Options. Does that make sense?

Speaker 3 (15:34):

Yeah, that makes sense. A hundred percent.

Speaker 1 (15:37):

Oh, absolutely. Flexibility is where it’s all at. I got 15 reasons. I love private money over traditional money. I won’t share all 15, but the biggest one is it puts you in the driver’s seat. The traditional way to borrow money is you go to the bank and get on your hands and knees and you’re begging and chasing, well, they are making the rules, right? The lender is making the rules. But in this world of private money, we make the rules, we set the interest rate, we set the length of the node and all that.

Speaker 3 (16:14):

I love that. Flexibility is the ultimate play in real estate. You want to have flexibility and you want to be able to have that. So I love what you teach. Who is the person that you’re trying to teach out there? Is it the person that’s done one deal a thousand deals? Who are you trying to help the most with your business?

Speaker 1 (16:33):

Yeah, that’s interesting. At my live events, which is called the private money conference, and my live events, we have about 60% or so have already done deals. They’ve already done deals. They want to scale their business. They are real estate investors wanting to scale their business, and about 40% are looking to get their very first deal. So I’m helping everybody. I mean Stu and Harriet Baldwin from New York State, they enrolled and joined my mastermind membership community and they already had a portfolio of a hundred houses. They’d already raised over $2 million in private money, but they wanted to see how I went about it. Well, just one webinar that I recorded with them brought in 1.2 million in additional private private money. So I’ve worked with real estate investors that are brand new and those that are also seasoned to help them get more private money ready to go for their business.

Speaker 3 (17:33):

I love that. It sounds like a lot of people out there need private money, and even if you’re just getting started, if you don’t have the funds to do that first deal, like you mentioned, you do that first deal, that one deal at a time, it might be okay, but this sounds like a great spot where if you’re getting into it or if you’ve got lots of stuff going on, this could be another way to make sure your company can keep running without what you ran into with the banks back in 2007, eight or oh nine. Would you say that’s true as well?

====

→ **SET OF TASKS**
[1] Can you condense the interview transcript paragraph that begins "Yeah, that's interesting. At my live events" into a short list of its main facts?
[2] Will you reproduce the interview transcript word for word between "I love that. Flexibility" and "with your business?", inclusive?

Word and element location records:
====

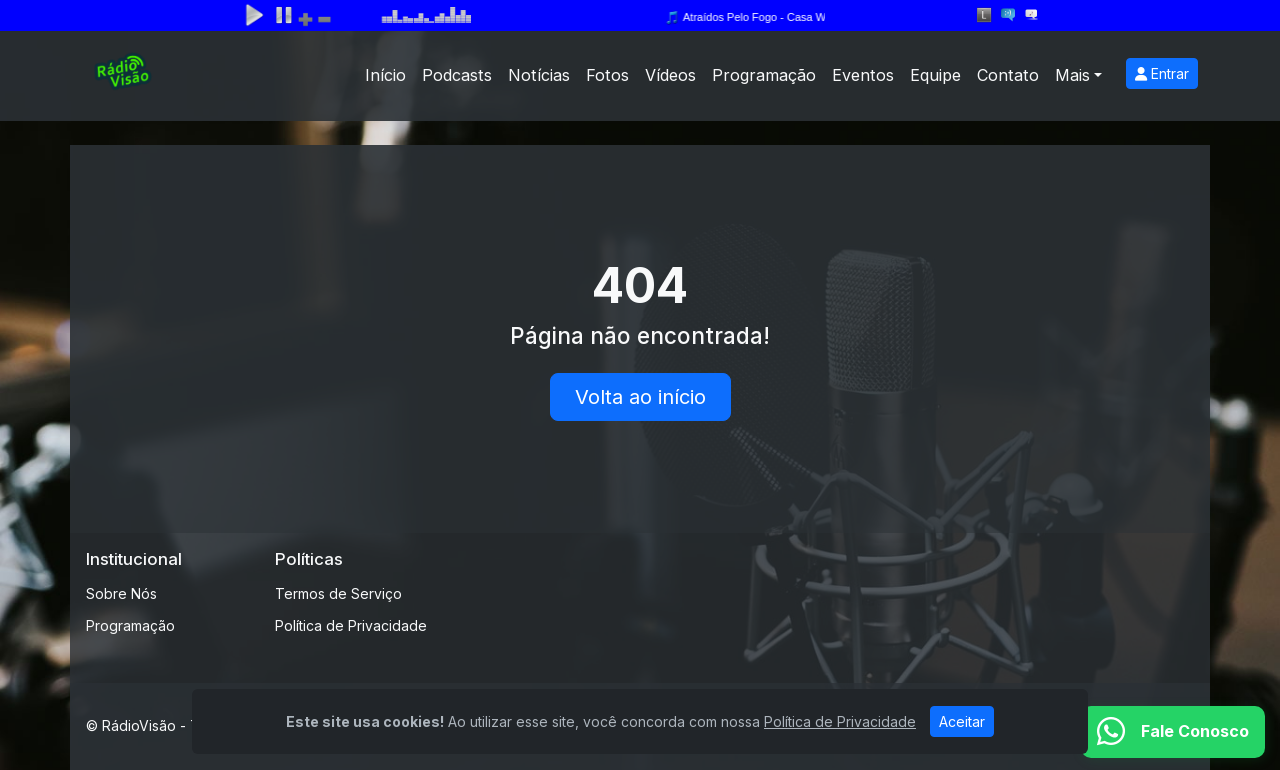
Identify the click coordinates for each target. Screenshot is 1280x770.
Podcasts (457, 75)
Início (385, 75)
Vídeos (670, 75)
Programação (764, 75)
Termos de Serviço (338, 593)
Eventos (863, 75)
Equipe (935, 75)
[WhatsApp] (1173, 732)
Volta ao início (640, 397)
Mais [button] (1072, 75)
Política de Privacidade (351, 625)
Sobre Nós (121, 593)
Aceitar (962, 721)
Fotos (607, 75)
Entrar (1162, 73)
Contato (1008, 75)
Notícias (539, 75)
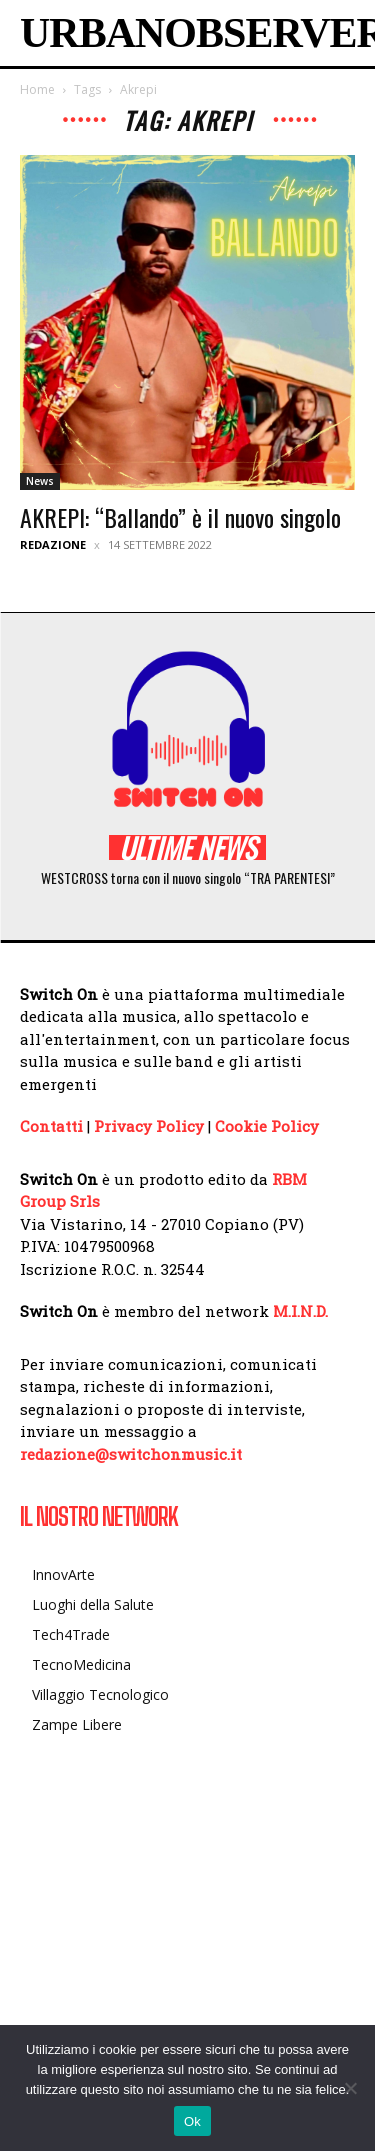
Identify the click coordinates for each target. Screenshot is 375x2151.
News (40, 481)
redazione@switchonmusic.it (131, 1454)
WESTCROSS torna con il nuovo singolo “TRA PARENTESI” (188, 877)
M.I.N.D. (300, 1311)
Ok (192, 2121)
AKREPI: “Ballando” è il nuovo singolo (180, 517)
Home (37, 89)
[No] (350, 2088)
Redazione (53, 544)
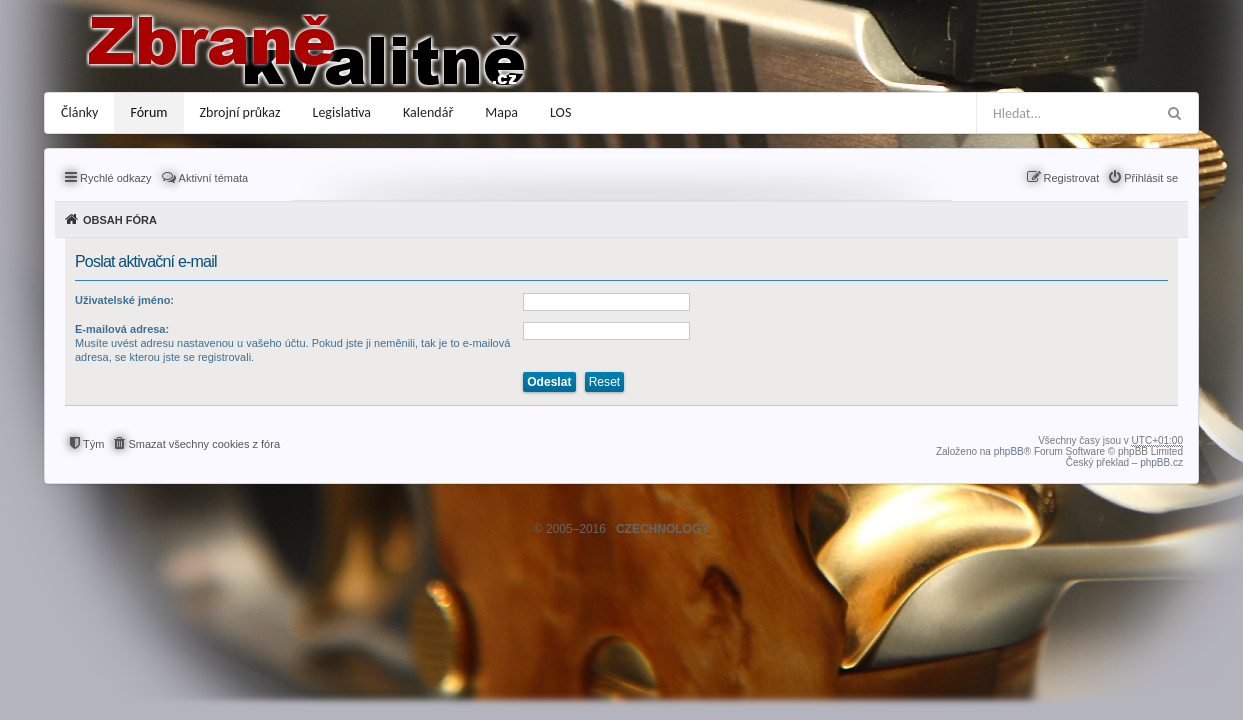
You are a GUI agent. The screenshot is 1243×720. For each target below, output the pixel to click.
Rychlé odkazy (116, 178)
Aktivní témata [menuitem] (214, 178)
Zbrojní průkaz (240, 112)
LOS (560, 112)
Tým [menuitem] (93, 444)
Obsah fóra (120, 220)
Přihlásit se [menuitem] (1151, 178)
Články (79, 112)
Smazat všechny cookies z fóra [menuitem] (204, 444)
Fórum (148, 112)
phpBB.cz (1161, 462)
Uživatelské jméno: (124, 300)
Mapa (501, 112)
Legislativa (342, 112)
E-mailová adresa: (122, 329)
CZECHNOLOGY (662, 529)
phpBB (1009, 451)
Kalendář (428, 112)
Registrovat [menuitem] (1072, 178)
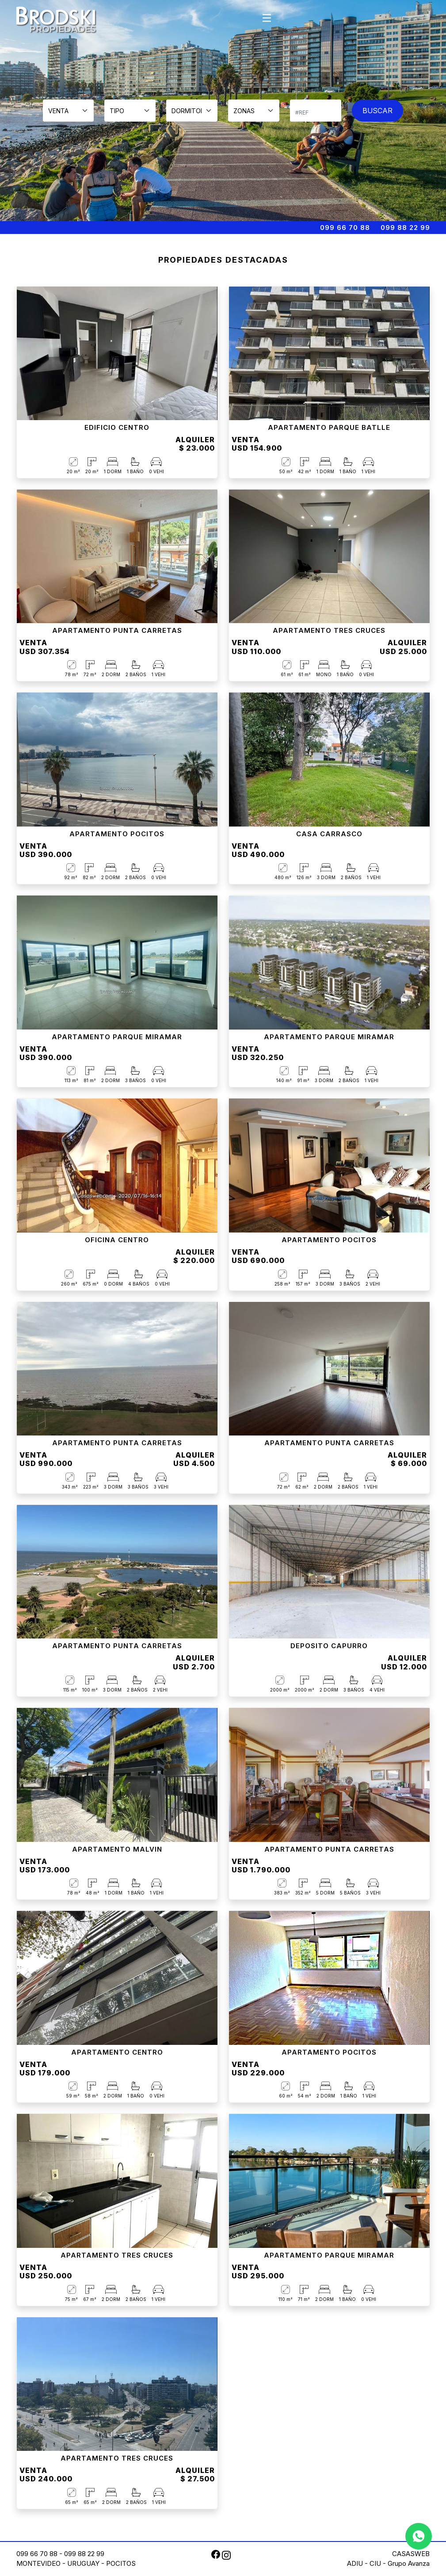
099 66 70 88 (345, 227)
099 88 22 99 (405, 227)
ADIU (355, 2563)
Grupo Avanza (409, 2563)
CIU (375, 2563)
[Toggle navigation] (266, 17)
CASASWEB (411, 2553)
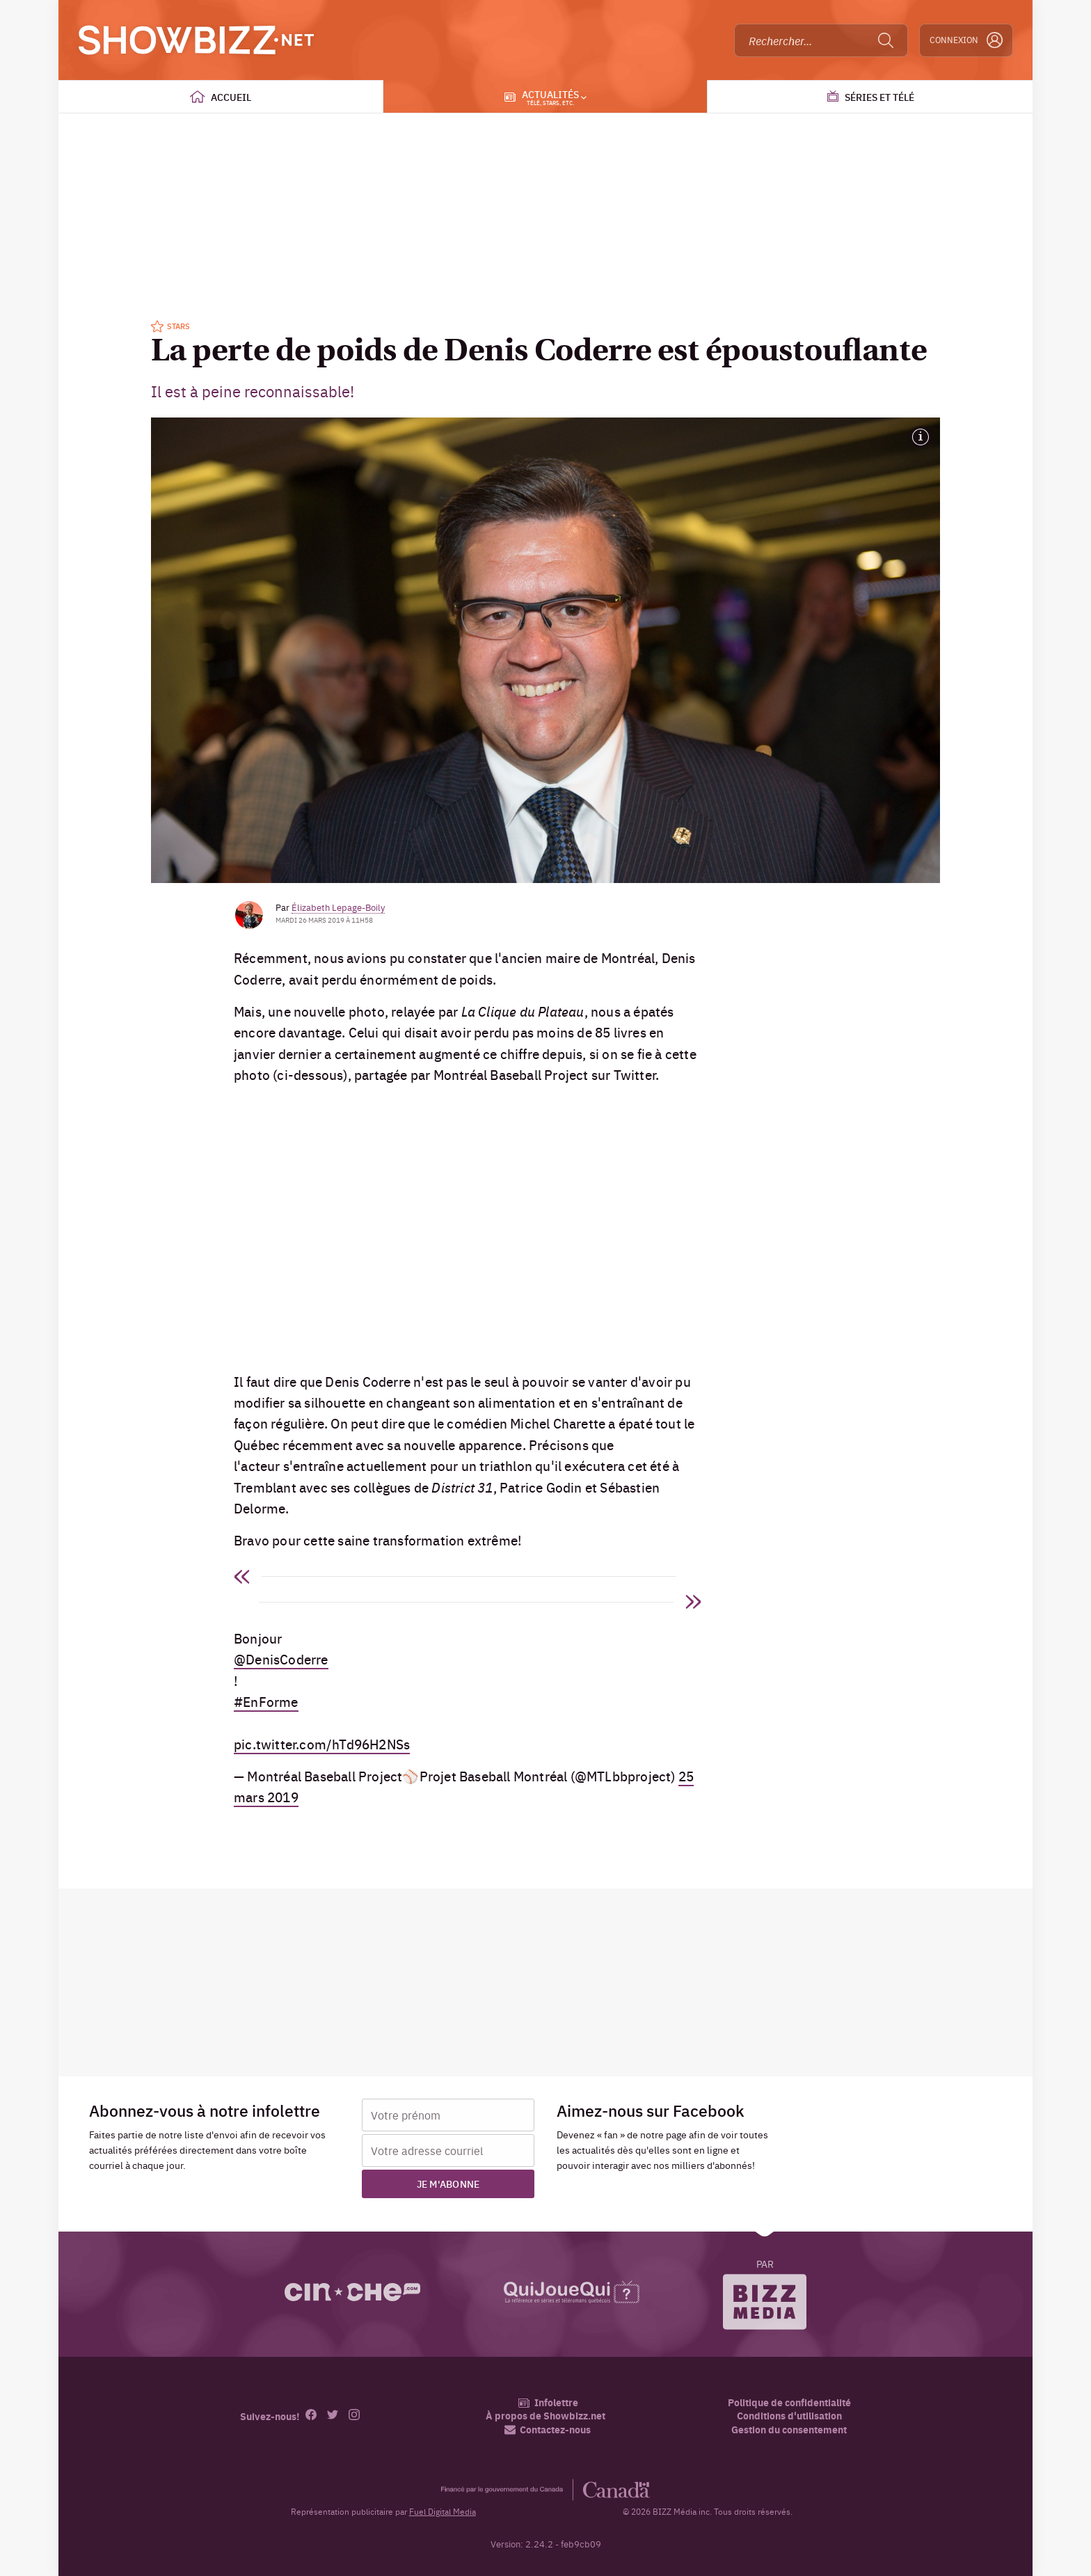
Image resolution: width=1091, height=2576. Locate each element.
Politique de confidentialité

====

→ **THE REPLIES**
[1]
- The live events are called the private money conference.
- About 60% of attendees have already done deals and want to scale their real estate businesses. About 40% are looking to get their very first deal.
- Stu and Harriet Baldwin from New York State joined the mastermind membership community. They already had a portfolio of a hundred houses and had raised over $2 million in private money.
- One webinar recorded with them brought in 1.2 million in additional private money.
- The speaker works with both brand-new and seasoned real estate investors to help them get more private money for their business.

[2]
I love that. Flexibility is the ultimate play in real estate. You want to have flexibility and you want to be able to have that. So I love what you teach. Who is the person that you’re trying to teach out there? Is it the person that’s done one deal a thousand deals? Who are you trying to help the most with your business?